- Try it: Every line in the data below that has the word "computer" should be returned.

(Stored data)

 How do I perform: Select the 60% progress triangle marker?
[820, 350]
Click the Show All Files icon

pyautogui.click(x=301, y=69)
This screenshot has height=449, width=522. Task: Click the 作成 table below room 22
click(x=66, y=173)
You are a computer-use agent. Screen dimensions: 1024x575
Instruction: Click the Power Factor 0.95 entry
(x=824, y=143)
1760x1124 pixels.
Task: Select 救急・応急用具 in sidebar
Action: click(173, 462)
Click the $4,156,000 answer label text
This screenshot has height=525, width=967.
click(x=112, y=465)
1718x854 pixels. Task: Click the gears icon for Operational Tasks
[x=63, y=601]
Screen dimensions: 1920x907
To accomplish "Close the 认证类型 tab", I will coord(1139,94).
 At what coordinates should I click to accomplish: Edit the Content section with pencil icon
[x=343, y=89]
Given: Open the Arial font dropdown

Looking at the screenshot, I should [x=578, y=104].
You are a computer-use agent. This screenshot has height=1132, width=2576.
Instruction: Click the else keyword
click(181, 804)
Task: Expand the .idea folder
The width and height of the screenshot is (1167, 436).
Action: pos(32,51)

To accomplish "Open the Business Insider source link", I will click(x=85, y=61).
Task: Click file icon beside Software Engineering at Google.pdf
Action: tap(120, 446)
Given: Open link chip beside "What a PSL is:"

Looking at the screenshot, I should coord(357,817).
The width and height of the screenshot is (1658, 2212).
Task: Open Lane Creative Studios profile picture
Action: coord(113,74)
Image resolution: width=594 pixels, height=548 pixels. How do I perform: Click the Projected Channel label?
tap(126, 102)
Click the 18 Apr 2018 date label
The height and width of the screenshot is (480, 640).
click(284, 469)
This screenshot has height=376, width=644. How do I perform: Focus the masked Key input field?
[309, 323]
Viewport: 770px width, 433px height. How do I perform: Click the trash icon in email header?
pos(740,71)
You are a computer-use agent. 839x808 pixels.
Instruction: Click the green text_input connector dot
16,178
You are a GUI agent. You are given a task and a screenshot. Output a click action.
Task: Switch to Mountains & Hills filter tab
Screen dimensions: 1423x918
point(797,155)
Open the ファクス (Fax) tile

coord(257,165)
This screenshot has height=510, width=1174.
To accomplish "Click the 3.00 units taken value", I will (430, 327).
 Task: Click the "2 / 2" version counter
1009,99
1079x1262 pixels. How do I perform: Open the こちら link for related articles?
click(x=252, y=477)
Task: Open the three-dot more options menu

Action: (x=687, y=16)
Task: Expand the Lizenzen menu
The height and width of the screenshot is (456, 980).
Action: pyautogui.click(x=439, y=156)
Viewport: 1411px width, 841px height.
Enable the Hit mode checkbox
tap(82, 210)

- Solution to the problem:
You are a computer-use agent. Screen dimensions: 1024x575
You are a computer-use agent. This screenshot has height=1132, width=2576.
You are a computer-use agent. 839x808 pixels.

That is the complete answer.